The ShortCutPath must be the special folders in your system. I have tried out the follows:
"Desktop     :Our Desktop
 Programs    :Start Menu\Programs
 StartMenu   :Start Menu
 StartUp     :Start Menu\Programs\StartUp
 SendTo      :Windows\SentTo
 Fonts       :Windows\Fonts
 Favorites   :Windows\Favorites"

The Window_Style is a integer,
Window_Style=3 means MaximizedWindows when run.
Window_Style=7 means MinimizedWindows when run.
Well, Others means NomalWindows when run.
Default is 0.

The IconNum set our Shortcut's icon.
0 means the first icon in the target file.
1 the sencond ...
2 the third ...
and so on.
Default is 0.

VB Code:
Option Explicit
 Private Sub Command1_Click()
'This will Create a ShortCut of Notepad in our desktop, its name is "Notepad", minimize windows when run, use the 2nd icon as the Shortcut icon.
 Create_ShortCut "C:\WINDOWS\NOTEPAD.EXE", "Desktop", "Notepad", , 7, 1
End Sub
 Sub Create_ShortCut(ByVal TargetPath As String, ByVal ShortCutPath As String, ByVal ShortCutname As String, Optional ByVal WorkPath As String, Optional ByVal Window_Style As Integer, Optional ByVal IconNum As Integer)
 Dim VbsObj As Object
Set VbsObj = CreateObject("WScript.Shell")
 Dim MyShortcut As Object
ShortCutPath = VbsObj.SpecialFolders(ShortCutPath)
Set MyShortcut = VbsObj.CreateShortcut(ShortCutPath & "\" & ShortCutname & ".lnk")
MyShortcut.TargetPath = TargetPath
MyShortcut.WorkingDirectory = WorkPath
MyShortcut.WindowStyle = Window_Style
MyShortcut.IconLocation = TargetPath & "," & IconNum
MyShortcut.Save
 End Sub

----------


## ididntdoit

Sorry for trying to revive an old thread, but how would I add a command line argument?

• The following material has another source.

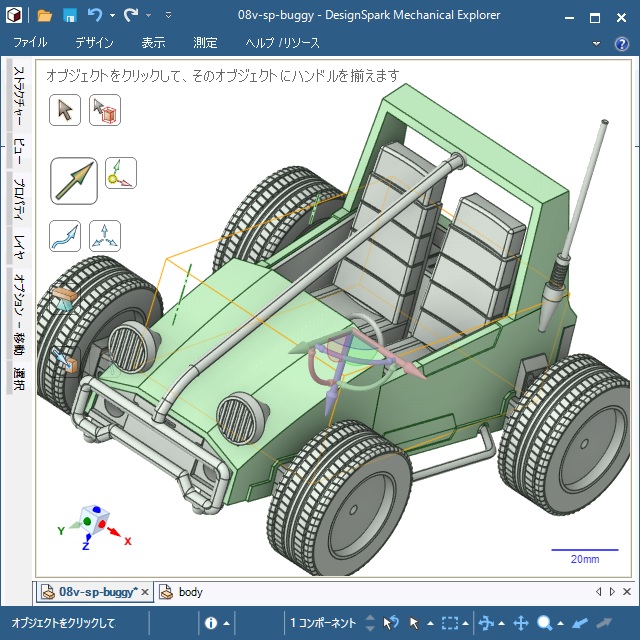Screen dimensions: 640x640
Task: Click the blue Help question mark icon
Action: (x=623, y=43)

I tried 
VB Code:
MyShortcut.TargetPath = TargetPath & " " & Arguments

but this automatically puts quotes around the entire string I fed it, so it thinks the agument is part of the file path and it screws up. Anyone?

----------


## bushmobile

one of the reasons early binding is useful:
VB Code:
Private Sub Command1_Click()
    Create_ShortCut "C:\WINDOWS\NOTEPAD.EXE", "Desktop", "Notepad", "test arg", , WshNormalFocus
End Sub
 Private Sub Create_ShortCut(ByVal sTargetPath As String, ByVal sShortCutPath As String, ByVal sShortCutName As String, _
                            Optional ByVal sArguments As String, Optional ByVal sWorkPath As String, _
                            Optional ByVal eWinStyle As WshWindowStyle = vbNormalFocus, Optional ByVal iIconNum As Integer)
    ' Requires reference to Windows Script Host Object Model
    Dim oShell As IWshRuntimeLibrary.WshShell
    Dim oShortCut As IWshRuntimeLibrary.WshShortcut
    
    Set oShell = New IWshRuntimeLibrary.WshShell
    Set oShortCut = oShell.CreateShortcut(oShell.SpecialFolders(sShortCutPath) & _
                                          "\" & sShortCutName & ".lnk")
    With oShortCut
        .TargetPath = sTargetPath
        .Arguments = sArguments
        .WorkingDirectory = sWorkPath
        .WindowStyle = eWinStyle
        .IconLocation = sTargetPath & "," & iIconNum
        .Save
    End With
    
    Set oShortCut = Nothing: Set oShell = Nothing
End Sub

----------


## SilentJay

Well i've tryed using this but i keep getting this error



and this line gets highlighted
Set VbsObj = CreateObject("WScript.Shell")

any suggestions please  :Frown:

----------


## rojaldearintok

how to do this on vista and 7 with admin rights check on the Advanced button

----------